To me, that is a stronger force than the nihilism and death cult worship that drives these maniacs who seek to destroy us. Hate can only take you so far. Love can take you to the moon and beyond. Nothing can stop that.
I was in midtown. Couldn't get home but had one address of a friend in Manhattan.Only because she had just moved and I needed to send her a housewarming gift. Remember wrapped in blankets on the fire-escape watching huge vehicles heading to Ground Zero, and hundreds of out of town fire and cop cars with hokey logos so very welcome. I got home the next day to Northern Jersey. I got home through a series of path trains and a train through Newark where a bunch of fantastically -braided African American ladies decided to take this Irish lady under there wing. They cajoled and insisted in colorful language that bus drivers figure out a way to get me up to my town. And the drivers did. I was so relieved to be home and hugged my toddler tight.
Same toddler is bigger than me now the hooligan. I never took anything for granted really again. Husband is a fireman. It's a bizarre day for us every year. Grateful, fearful, sad etc.

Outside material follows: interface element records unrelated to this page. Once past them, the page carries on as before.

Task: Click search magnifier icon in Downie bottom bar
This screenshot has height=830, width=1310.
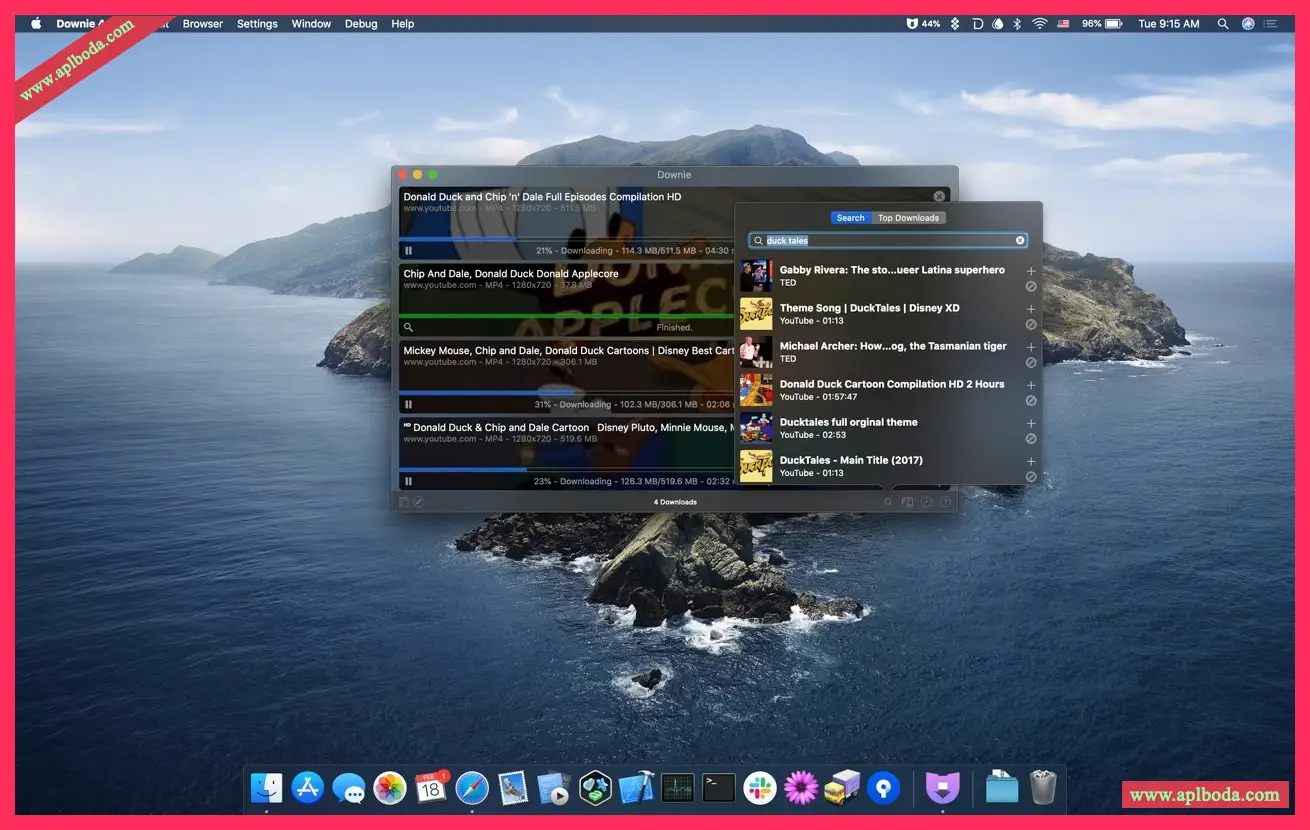Action: coord(887,502)
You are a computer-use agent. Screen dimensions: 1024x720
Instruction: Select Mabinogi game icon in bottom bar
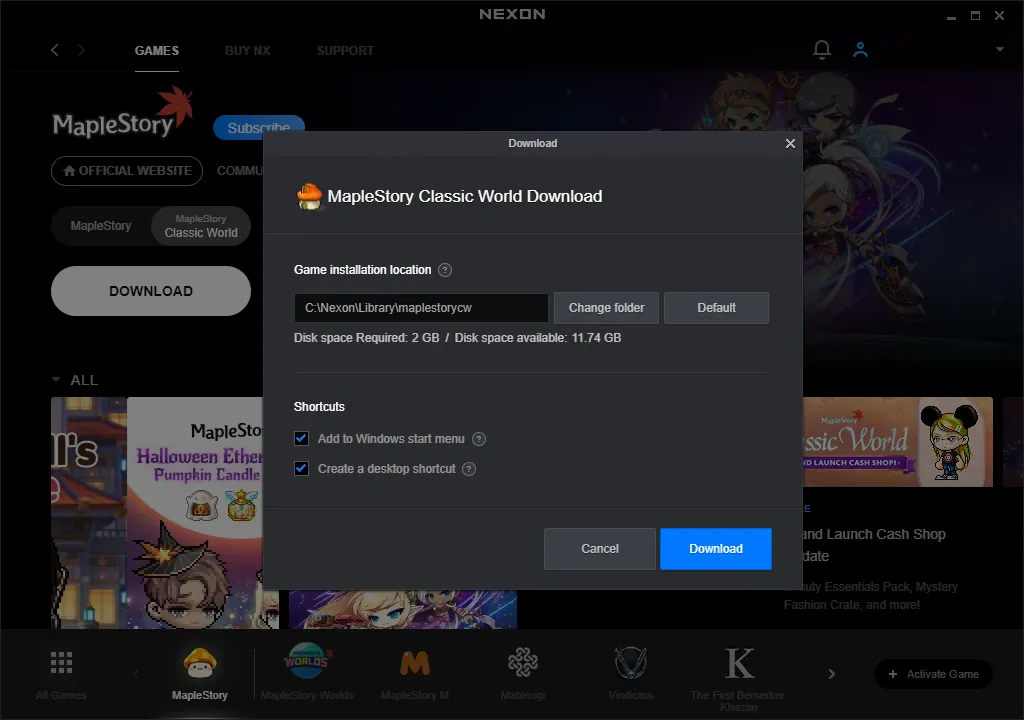click(523, 663)
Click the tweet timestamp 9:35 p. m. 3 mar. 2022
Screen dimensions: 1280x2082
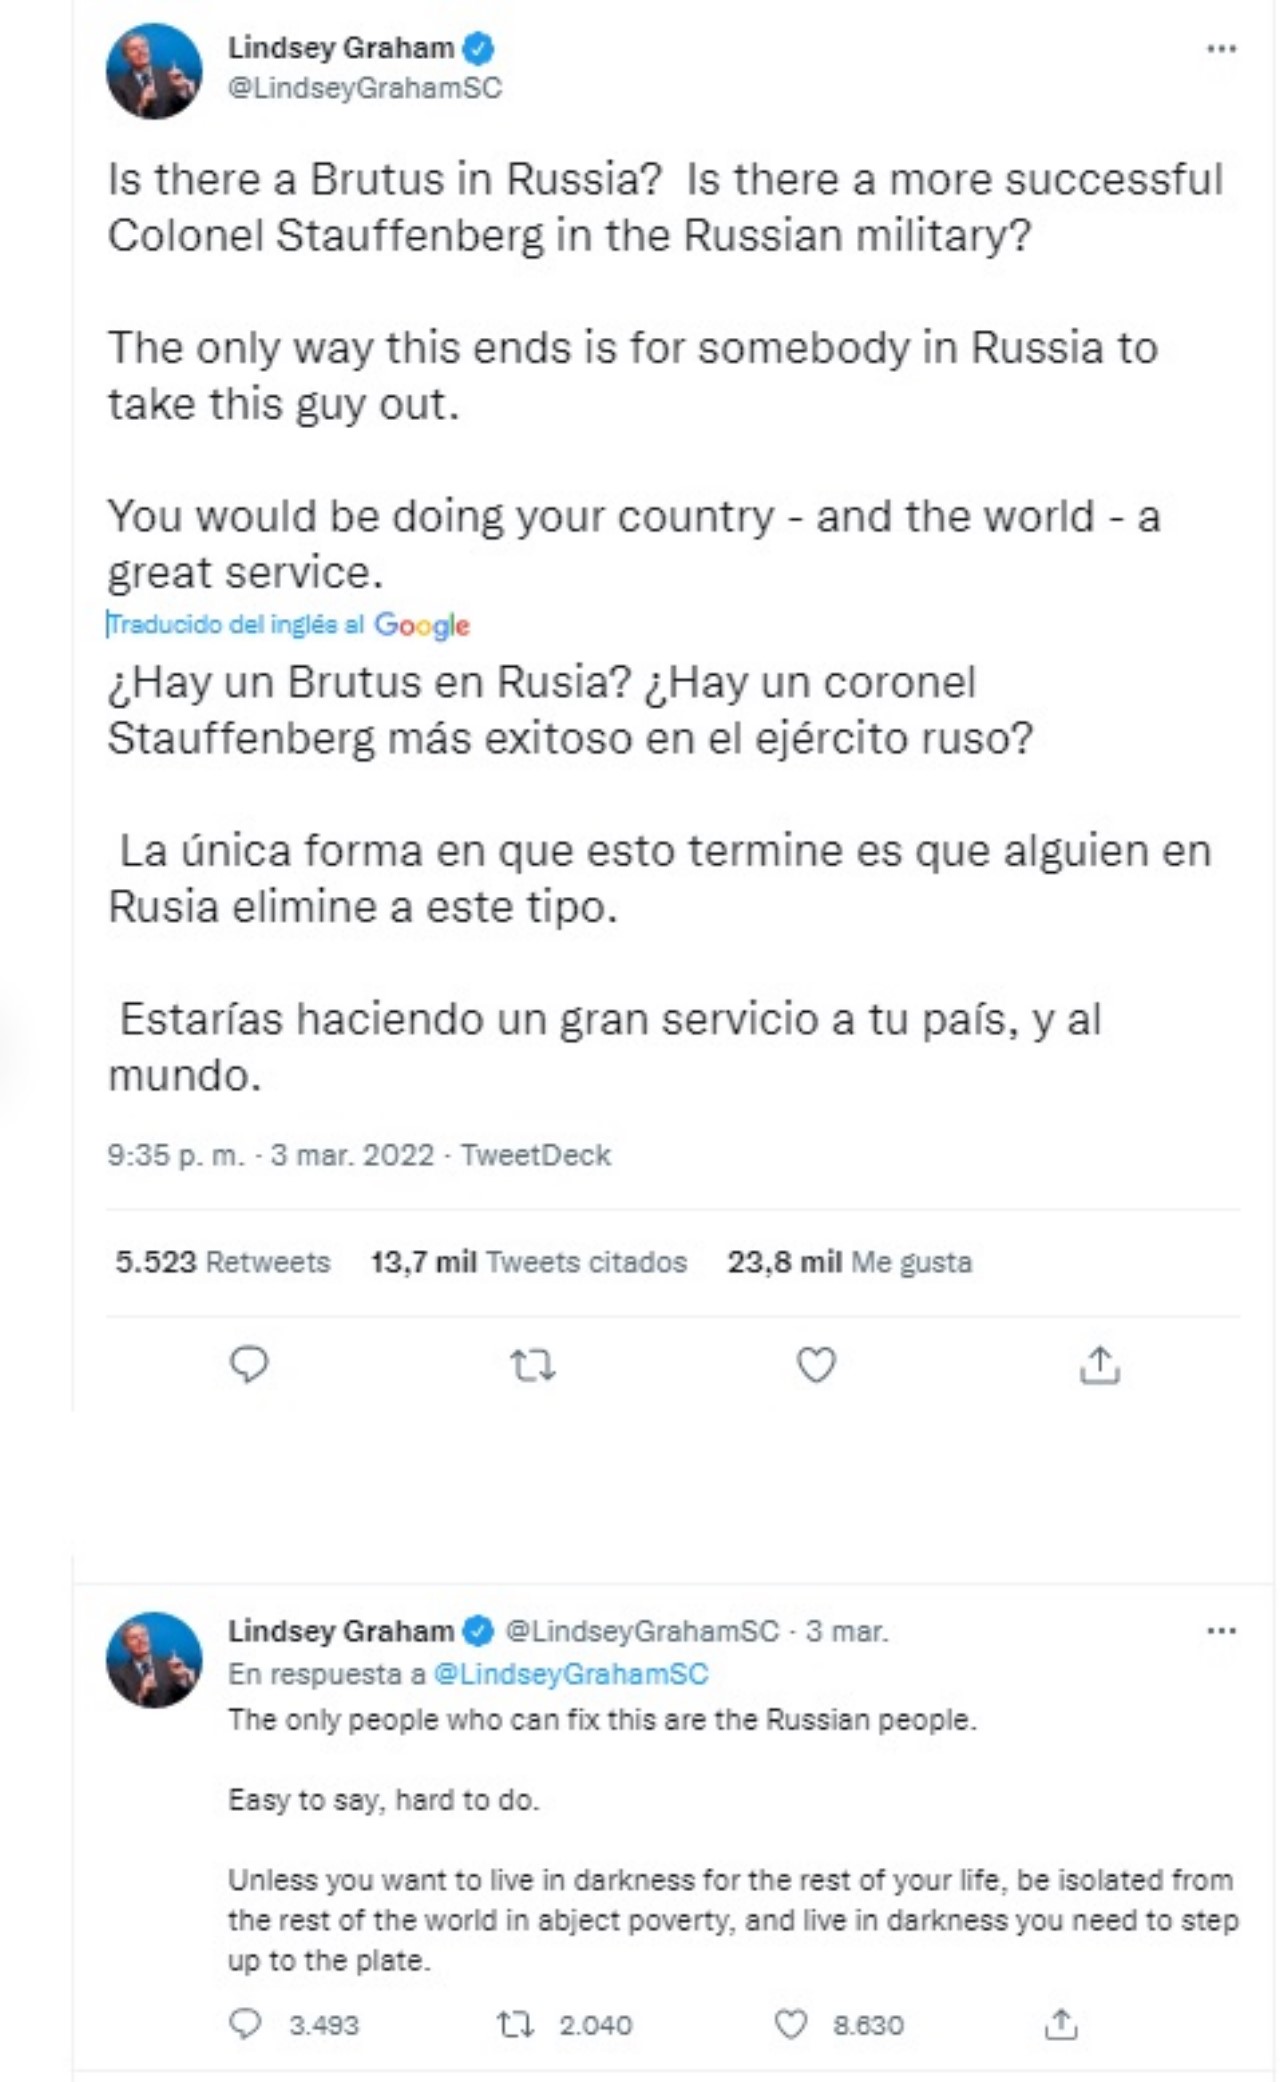[x=270, y=1155]
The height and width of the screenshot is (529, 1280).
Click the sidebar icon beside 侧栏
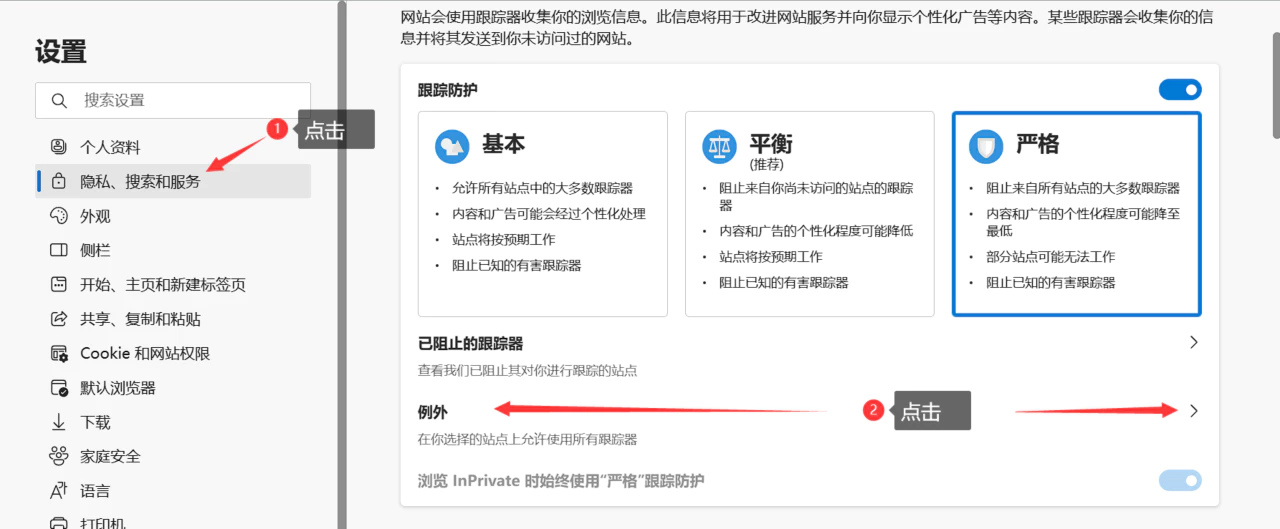pos(59,250)
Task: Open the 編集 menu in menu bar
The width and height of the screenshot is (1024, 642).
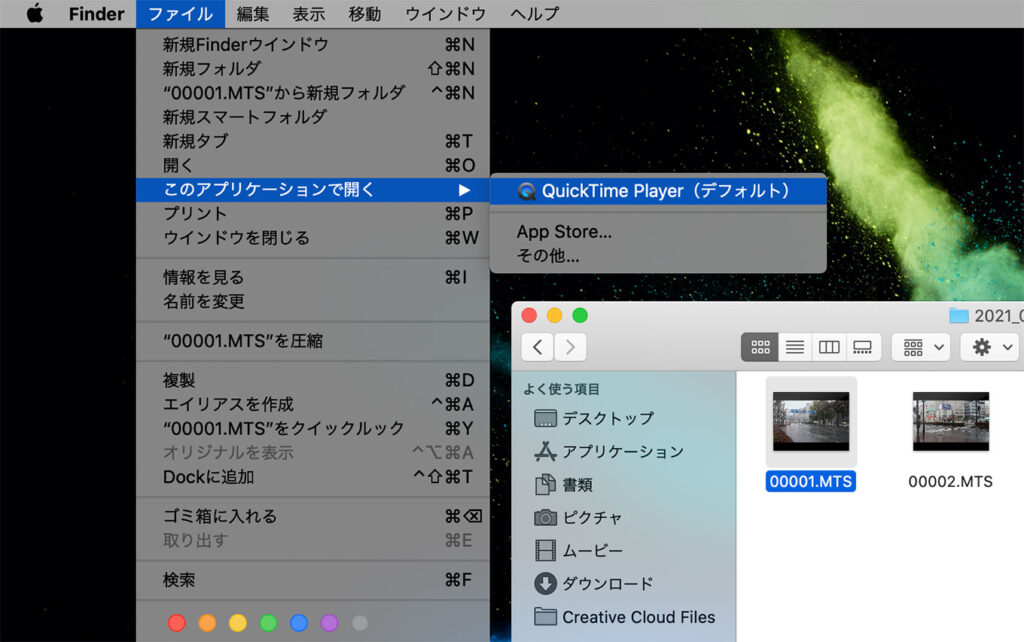Action: pyautogui.click(x=252, y=14)
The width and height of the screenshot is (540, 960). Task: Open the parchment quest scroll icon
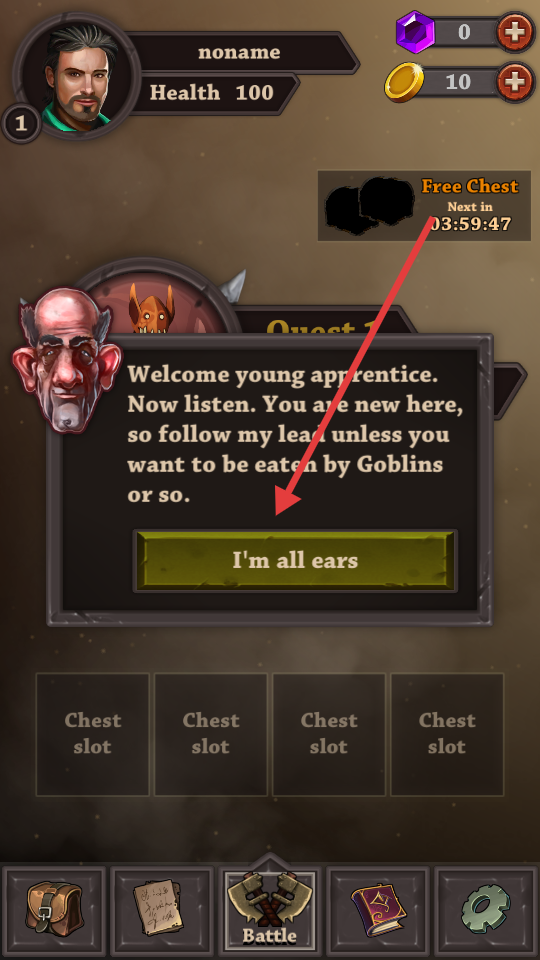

I'm only in CT now. I job transferred out of my NYC job in 2002. I felt guilty leaving the city behind, isn't that something?
K - I know. I felt like I should be there somehow. Thanks for sharing your story.. wasn't it amazing the way people helped each other out in the days that followed?
I wonder when if it will ever stop being such a bizarre, strange, eerie day.
I think it will always be an eerie one. It's so emotionally loaded.
So many clients were at World Trade. It was so bizarre going through your "leads/calls" and seeing 2 WTC or 7 WTC and freezing. Alive, Dead? Bizarre.
I hug everyone tightly in this house.